Premium Sous Chef | Full-Time | TD Coliseum
- Hamilton, ON
- 85.000-95.000 $ par an
- Permanent
- Temps-plein
- Provides a two-way line of communication between BOH & FOH during events, expediting food to events.
- Supervise and coordinate the work of kitchen staff to ensure efficient food preparation and high-quality standards during high-volume events.
- Manage food production schedules to meet the demands of events, including pre-event prep, service timing, and post-event breakdown.
- Ensure all kitchen guidelines are always followed by the team.
- Maintain inventory control, monitor food costs, and minimize waste through efficient planning and storage practices.
- Enforce strict food safety, sanitation, and hygiene standards in accordance with local health regulations and company policies.
- Collaborate with the Executive Chef and event planners to design and execute menus for special events, banquets, and game-day service.
- Train and mentor line cooks, prep cooks, and stewards, fostering a culture of accountability and professional development.
- Support with creation of menus and recipes, ensuring accurate costing and alignment with operational goals.
- Responsible for delivering food and labor cost goals set by the Executive Chef.
- Oversee daily inventory management and collaborate with suite attendants to ensure equipment readiness, and that event setups and breakdowns meet operational and guest expectations.
- Approach all encounters with guests and employees in a friendly and service-oriented manner.
- Adapt quickly to changing event needs and customer demands in a fast-paced, high-pressure environment.
- Always comply with company standards and regulations to encourage safe and efficient facility operations.
- Have thorough working knowledge of menus and preparation skills required to produce food according to facility standards and volume necessary.
- Ensure the completion of necessary food and station preparations prior to events to ensure that guests are served promptly and efficiently.

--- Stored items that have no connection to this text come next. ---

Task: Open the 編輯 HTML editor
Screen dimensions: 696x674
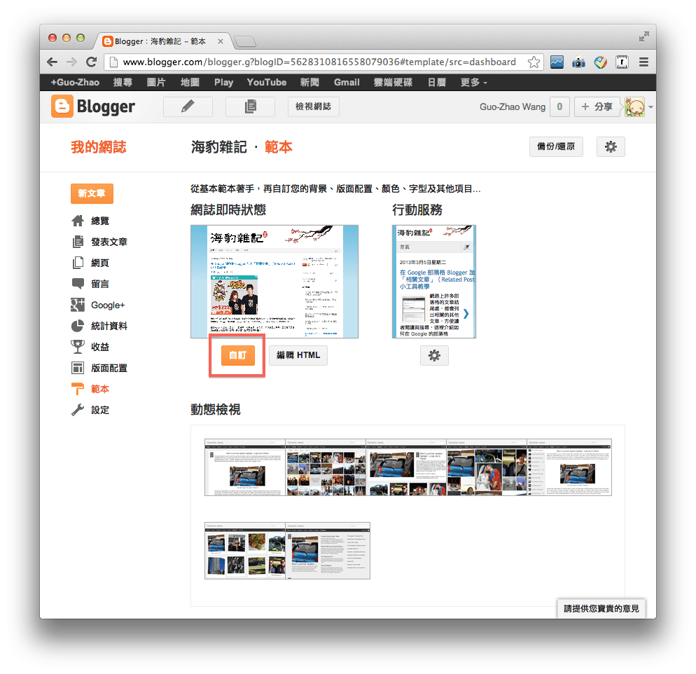Action: (x=298, y=355)
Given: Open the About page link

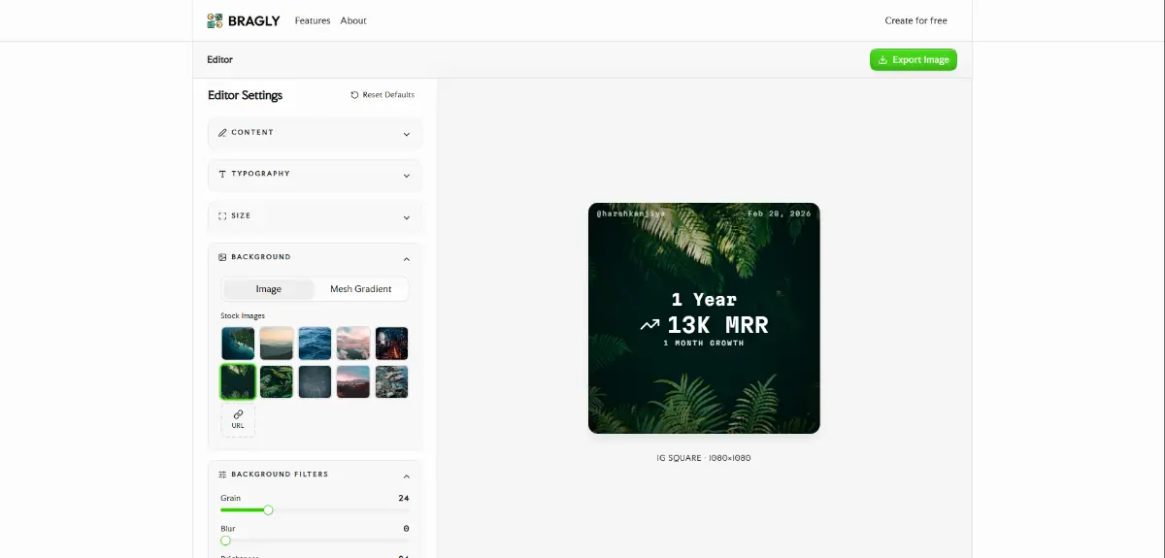Looking at the screenshot, I should coord(353,20).
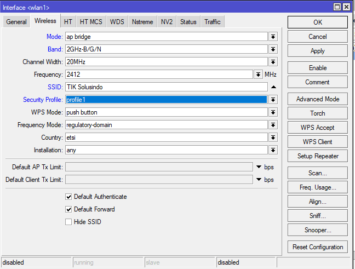Uncheck Default Forward option

(68, 209)
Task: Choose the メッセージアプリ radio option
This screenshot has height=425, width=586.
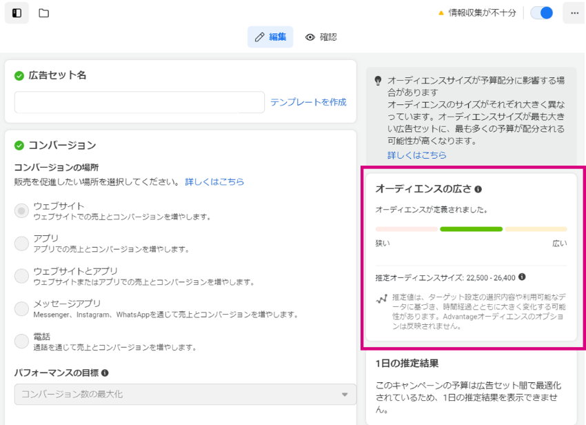Action: click(x=21, y=309)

- Supervise and assist in the food preparation for Catering, Concessions, Commissary Kitchen as well as other depts as required, following specifications of Banquet Event Orders.
- Ensure all suites and catering items are completed on time and check with the Director of Suites and the team.

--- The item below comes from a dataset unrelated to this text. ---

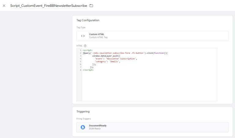
Task: Click the closing script tag line
Action: tap(88, 70)
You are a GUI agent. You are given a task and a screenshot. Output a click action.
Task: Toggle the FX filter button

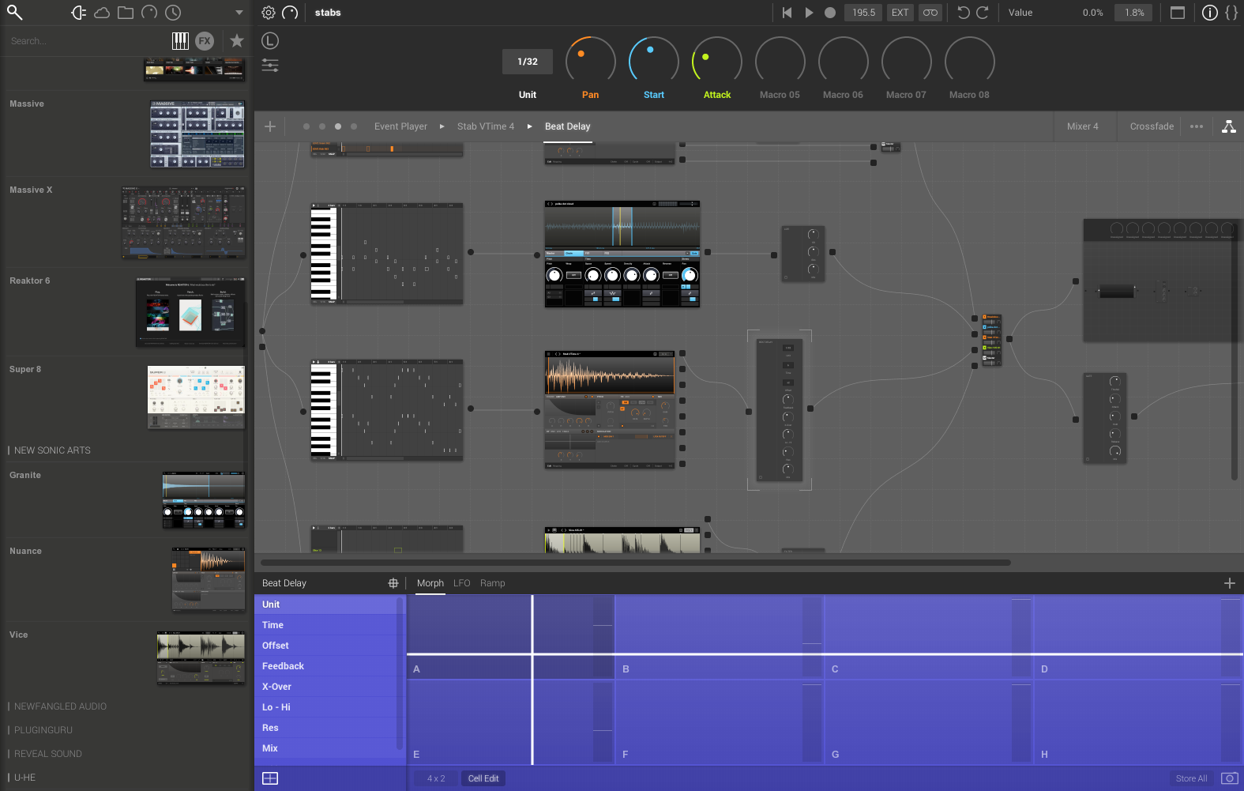(x=205, y=41)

- Maintains the “Clean as You Go” policy.
- Be responsible for maintaining the sanitation and cleaning schedule of the kitchen.
- Keeps all storage areas neat, orderly, and clean.
- Responsible for cleanliness and sanitation of individual work area and kitchen, including equipment, counters, tools, waste areas, etc.
- Carries out supervisory responsibilities in accordance with company policies and procedures.
- Responsibilities include interviewing, hiring and training employees as well as planning, assigning and directing work, appraising performance, rewarding, disciplining employees in conjunction with Human Resources.
- Performs other duties as assigned
- Minimum of 2-3 years of experience as a Sous Chef or similar role, preferably in a high-volume environment such as a stadium, hotel, or large restaurant.
- Strong knowledge of culinary techniques, food safety, sanitation practices, maintain food safety, sanitation and standards set by the company and the local health department.
- Proven ability to lead and motivate a team.
- Experience in scheduling, delegating tasks, and maintaining kitchen discipline.
- Excellent organizational and time-management skills.
- Ability to work in a fast-paced and demanding environment.
- Ability to supervise, train, and motivate a diverse kitchen team.
- Strong communication and interpersonal skills.
- Proficiency in kitchen management software.
- Skilled in managing multiple tasks simultaneously while maintaining strong organizational focus.
- Ability to use and maintain basic food service and kitchen Equipment.
- Ability to train others in the use of basic food service and kitchen equipment.
- Strong analytical and mathematical skills in relation to the culinary profession and Food and Beverage industry.
- Ability to interact with all levels of staff
- Ability to quickly identify problems and resolve them Excellent organizational and planning skills.
- Strong customer service orientation Excellent communication and interpersonal skills.
- Ability to work with limited supervision.
- Ability to interact with all levels of staff including management and peers.
- Creative and ability to create unique dining experiences
- Ability to be creative with food presentations and maintain a quality product.
- Ability to maintain local Health Codes and sanitation.
- To attend F&B meetings, premium meetings, and line up.
- Ability to be able to interact with Members/Guests professionally, helping them with changes and last-minute requests as needed.
- Ability to work hours as dictated by the event schedule, including nights, weekends, holidays and longer hours as required.
- Computer Skills: Proficient in Microsoft Office, Excel and other software related to the job.
- Food Handlers Certificate and Smart Serve Certification required.
- Red seal certification is an asset.
- While performing the duties of this job, the employee is regularly required to stand and walk, work in hot and cold environments, employee must regularly lift and/or move up to 50 pounds. Standing, walking, exposure to temperature changes, dust, fumes, or gases, climbing/ladders, squatting/kneeling, reaching, grasping, pushing/pulling, twisting/bending, lifting/carrying/pushing/pulling up to 50lbs on occasion, folding/unfolding, talking, hearing, and seeing.